Questo tipo di storicismo, più che da una rigorosa formulazione concettuale, trae la propria forza dall’essere oggi la mentalilà imperante e il criterio più o meno consapevole delle valutazioni correnti di gran parte degli uomini di cultura, cioè un vero proprio idolum theatri. Io credo ch’esso non sia né da accettare ni da ripudiare totalmente: bisogna piuttosto trovare il limite entro il quale è giusto applicarlo e oltre il quale è necessario respingerlo. La discriminazione è insita, a parer mio, nella stessa realtà storica del pensiero filosofico. Vi sono filosofie che, per quanto ambiscano, con la loro pretesa di formulazione universale, a conseguire un valore di verità, non riescono ad altro che ad esprimere il loro tempo. Con esse una discussione speculativa è inutile e inopportuna: l’unica valutazione cui si prestino è il riscontro dell’aderenza del loro pensiero alla situazione storica. Qui la funzione critica del metodo storicistico si rivela positiva e proficua: un profondo bisogno di sincerità induce a scorgere nelle loro affermazioni teoriche nient’altro che una vana pretesa, o un’inconsapevole illusione, o un equivoco mascheramento; e un vivo senso storico sa restituire a questo pensiero, cosi radicalmente svuotato di verità, un suo significato, ravvisandolo nella sua capacità di esprimere il proprio tempo. Ma vi sono filosofie che nell’atto di esprimere il proprio tempo sono anche e soprattutto una rivelazione della verità: ad esse il metodo storicistico, inteso in quella maniera, non si può applicare se non a patto di travisarle completamente nella loro natura, la quale richiede invece, dopo un’opportuna collocazione storica, una discussione schiettamente speculativa.

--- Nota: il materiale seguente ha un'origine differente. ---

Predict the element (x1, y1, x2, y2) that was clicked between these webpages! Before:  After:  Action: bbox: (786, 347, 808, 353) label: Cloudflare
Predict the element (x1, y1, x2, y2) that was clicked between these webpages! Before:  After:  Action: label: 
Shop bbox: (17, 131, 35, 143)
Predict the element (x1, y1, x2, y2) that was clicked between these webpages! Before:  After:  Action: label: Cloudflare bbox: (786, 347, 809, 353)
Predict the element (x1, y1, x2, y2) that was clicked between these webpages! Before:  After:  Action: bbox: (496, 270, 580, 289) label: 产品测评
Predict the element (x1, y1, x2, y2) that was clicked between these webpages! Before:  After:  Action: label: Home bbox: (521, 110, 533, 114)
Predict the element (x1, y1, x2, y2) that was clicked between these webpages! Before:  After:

Considerazione storicistica e discussione speculativa non devono dunque intendersi come due modi diversi di fare la storia del pensiero filosofico: non si tratta di due metodi esclusivi che si contendano l’intera storia della filosofia, ma di due metodi coesistenti che hanno il compito di dividersela. Realmente vi sono filosofie che sono, per cosi dire, soltanto «espressive» e filosofie che sono soprattutto «rivelative»: solo le prime devono essere sottoposte alla storicizzazione a cui le chiama il metodo storicistico, e non basta tutta la loro apparenza o la loro pretesa di verità per innalzarle al merito d’una discussione filosofica; e solo le seconde assurgono a questo livello, di meritare e insieme suscitare una discussione speculativa, e non basta il lato « espressivo » che inevitabilmente va congiunto con la loro portata rivelativa a legittimarne una critica storicistica, intesa a svuotarle della verità e a misurarle col semplice metro dell’aderenza alla situazione storica.
Giova2 dunque approfondire la differenza tra il pensiero ch’è mero prodotto storico e il pensiero che manifesta la verità, senza dimenticare che questa distinzione non riguarda soltanto la filosofia, ma costituisce un dilemma di fronte al quale l’uomo si trova in ciascuna delle sue attività: l’uomo deve scegliere se essere storia o avere storia, se identificarsi con la propria situazione o farne un tramite per attingere l’origine, se rinunciare alla verità o darne una rivelazione irripetibile. Ciò dipende dal modo con cui l’uomo liberamente — e non mi fermo qui a indagare la specialissima natura di questa libertà originaria in cui risiede non solo l’essere dell’uomo, ma lo stesso suo rapporto con l’essere — dal modo dunque con cui l’uomo liberamente prospetta la propria situazione. Egli può prospettarla come collocazione soltanto storica o come collocazione anzitutto metafisica, come semplice confine dell’esistenza o come apertura all’essere, come limitazione inevitabile e fatale o come via d’accesso alla verità: da quest’alternativa deriva alla persona la possibilità di ridursi a mero prodotto storico o farsi prospettiva vivente sulla verità, e al pensiero la possibilità d’essere una semplice espressione del tempo o una rivelazione personale del vero.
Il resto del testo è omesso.